++++ Supplied data
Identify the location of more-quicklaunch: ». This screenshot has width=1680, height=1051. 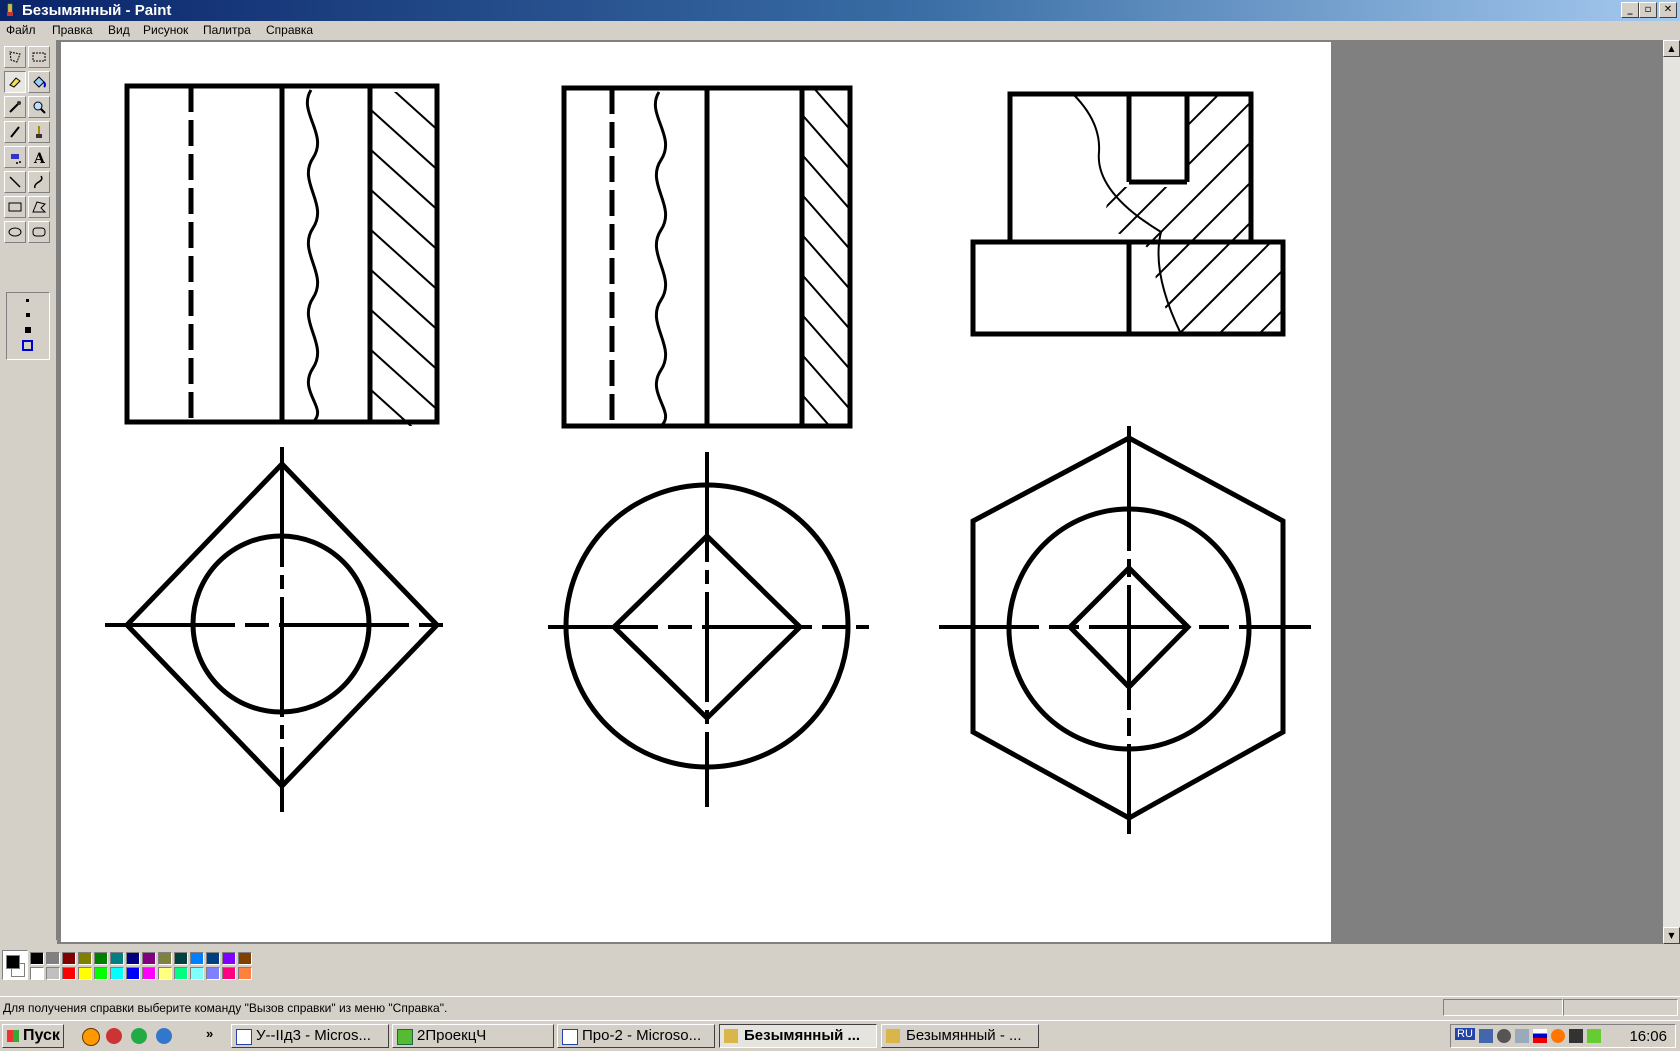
++++++++
++++ Supplied data
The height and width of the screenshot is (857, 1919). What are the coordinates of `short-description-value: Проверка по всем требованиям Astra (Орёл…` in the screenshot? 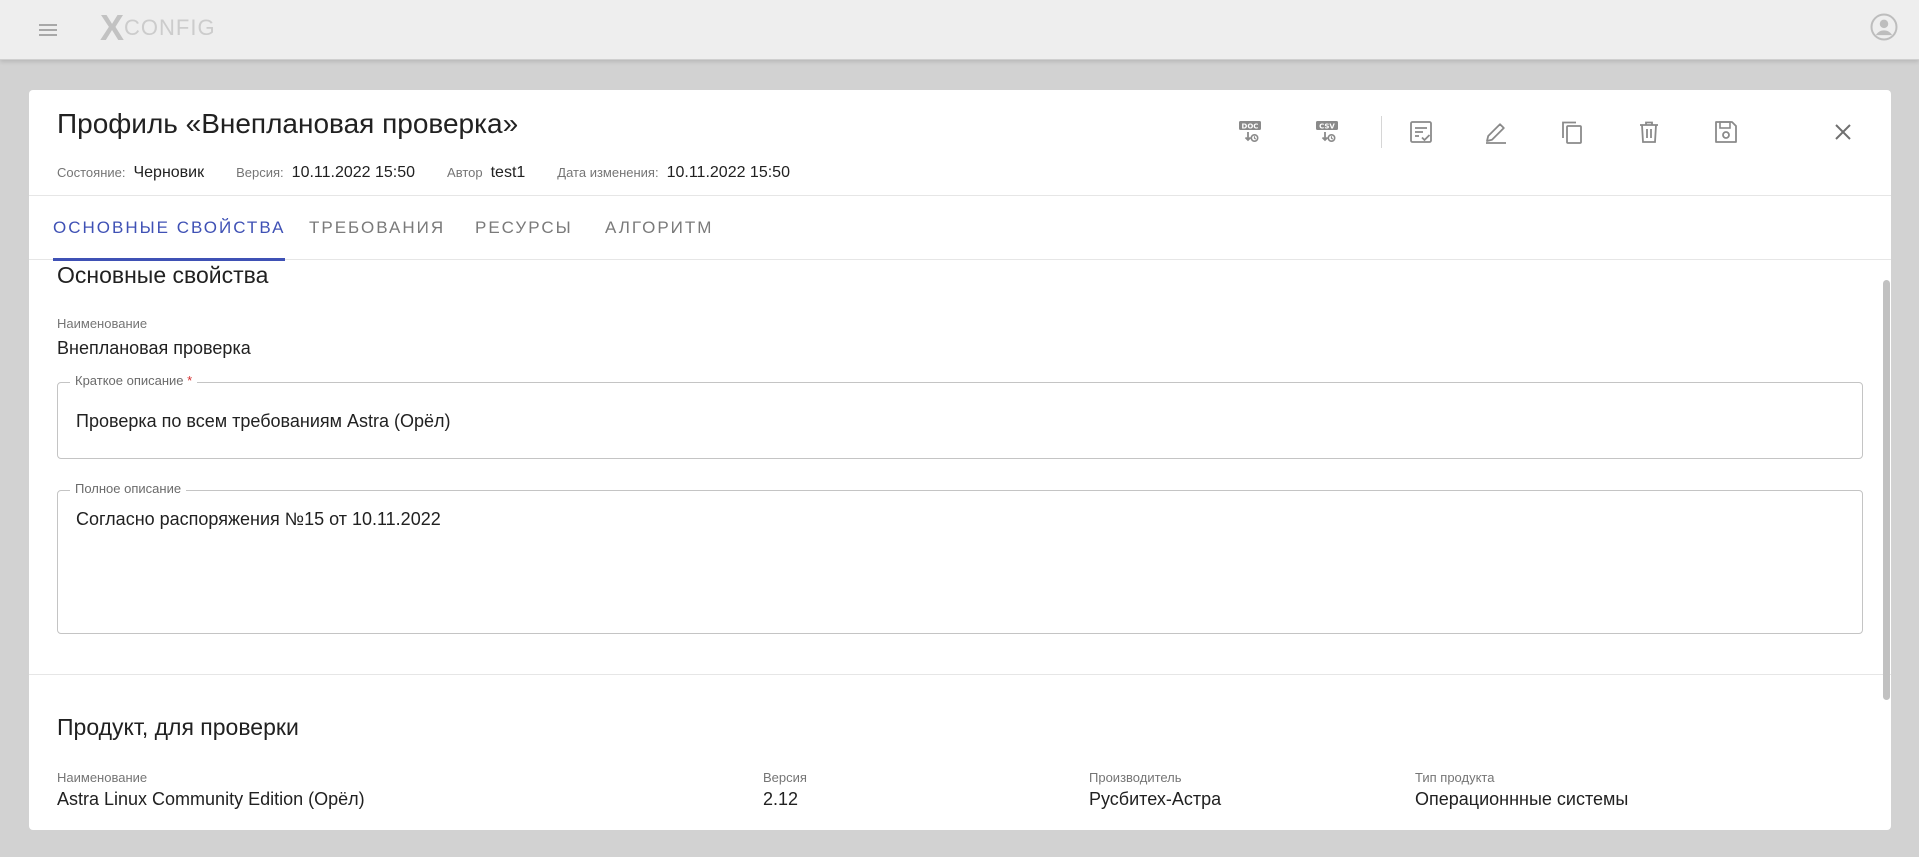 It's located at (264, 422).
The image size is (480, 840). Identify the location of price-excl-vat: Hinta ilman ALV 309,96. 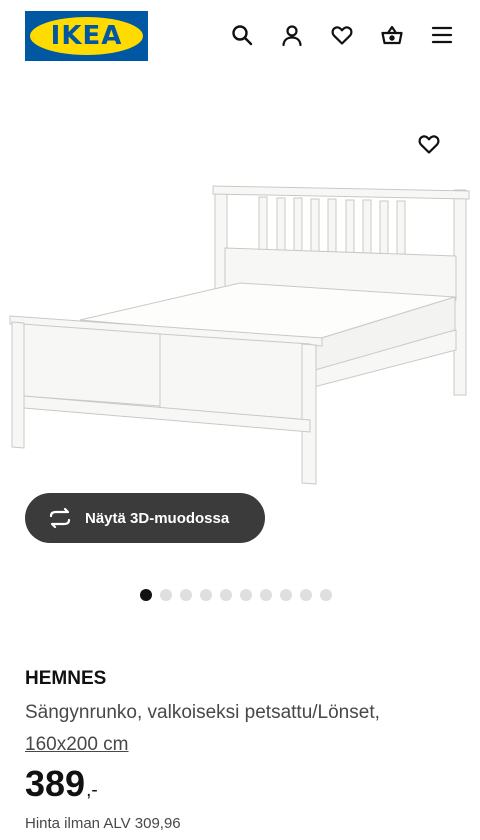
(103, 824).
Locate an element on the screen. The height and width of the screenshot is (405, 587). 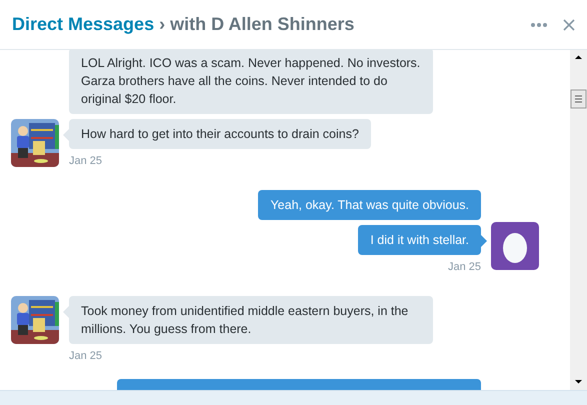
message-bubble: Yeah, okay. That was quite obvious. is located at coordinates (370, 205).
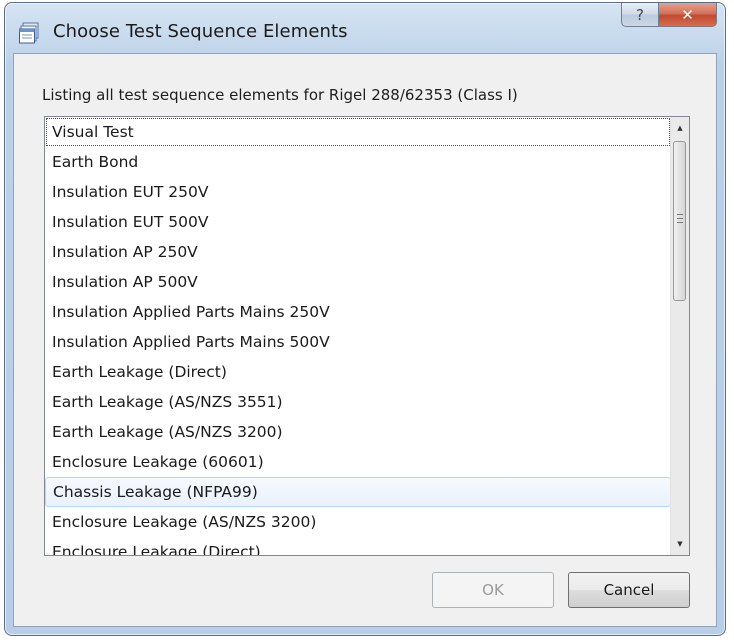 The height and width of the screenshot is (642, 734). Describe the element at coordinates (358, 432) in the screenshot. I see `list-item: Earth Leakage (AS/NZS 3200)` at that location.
++++++++
Start at the line containing "Locate an element", stop after the line containing "The height and width of the screenshot is (642, 734).", and give those lines again with "on the screen" changed to "in the interface" and nothing else altered. Omit the pictures.

Locate an element in the interface. The height and width of the screenshot is (405, 587). 
message-bubble: Yeah, okay. That was quite obvious. is located at coordinates (370, 205).
 The height and width of the screenshot is (642, 734). Describe the element at coordinates (358, 432) in the screenshot. I see `list-item: Earth Leakage (AS/NZS 3200)` at that location.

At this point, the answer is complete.